Open InfluenceFunctional opened 1 year ago
This is still work in progress, but a lot of the recent changes have been motivated by the need for conditional generation. One example is the Batch class, where you can see that some things are handled differently for conditional environments.
@AlexandraVolokhova: does the molecule environment include already the possibility to incorporate conditions?
I'm planning to work on this probably all day today 1) molecular crystal environment 2) graph-conditioned policy 3) conditional data loading & management 4) molecular crystal proxy/oracle.
Still struggling to push to remote branch. I had been assigning conditions to envs in the following way:
envs = [self.env.copy().reset(idx).set_condition(train_loader.dataset[idx]) for idx in range(n_envs)]
I will look at Batch and see if that makes more sense.
I have just sent you an invitation to join the repo as collaborator. I think that will solve the issue with pushing to remote branch.
Got it and it's working. See my in-progress here.
Doing it in the rough for now to help me understand the working pieces.

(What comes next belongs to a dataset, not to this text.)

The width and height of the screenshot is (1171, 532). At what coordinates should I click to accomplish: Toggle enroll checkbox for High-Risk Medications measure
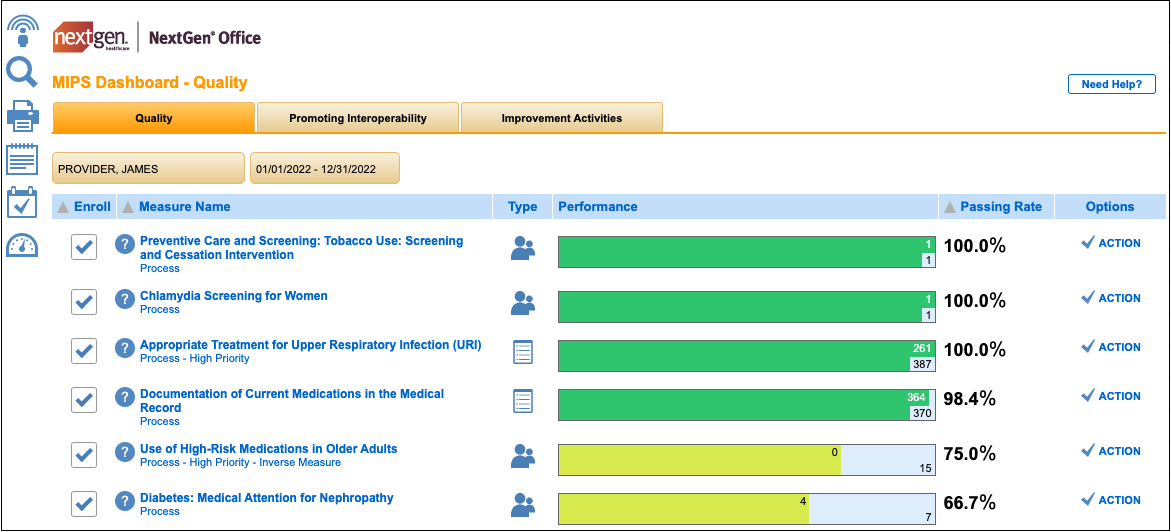coord(85,455)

Unless I'm missing it I don't see anywhere a method for conditional generation. For my purposes it would be 1) load conditions in batches from a dataloader 2) assign each env to a condition 3) encode the condition (via a graph model - the condition in this case is a molecule and the conditions encoding is a vector) 4) concatenate conditions encoding to GFN policy input 5) train as normal
If possible it would also be ideal if the conditioning model could be updated during training along with the policy model, though I could probably find a way to pretrain one which is at least 'ok' if necessary. I haven't read deep enough into the conditional gflownet work to know what's optimal here. In my case, the distribution of high-scoring samples is both very sharp and extremely sensitive to the conditions.
In evaluation mode, for speed, we could call the conditioning model once and use the same encoding at all generation steps. For training, particularly if the conditioning model is being updated, probably fine to call it with the policy at every action.
I have started playing with this locally but don't want to conflict with any planned format.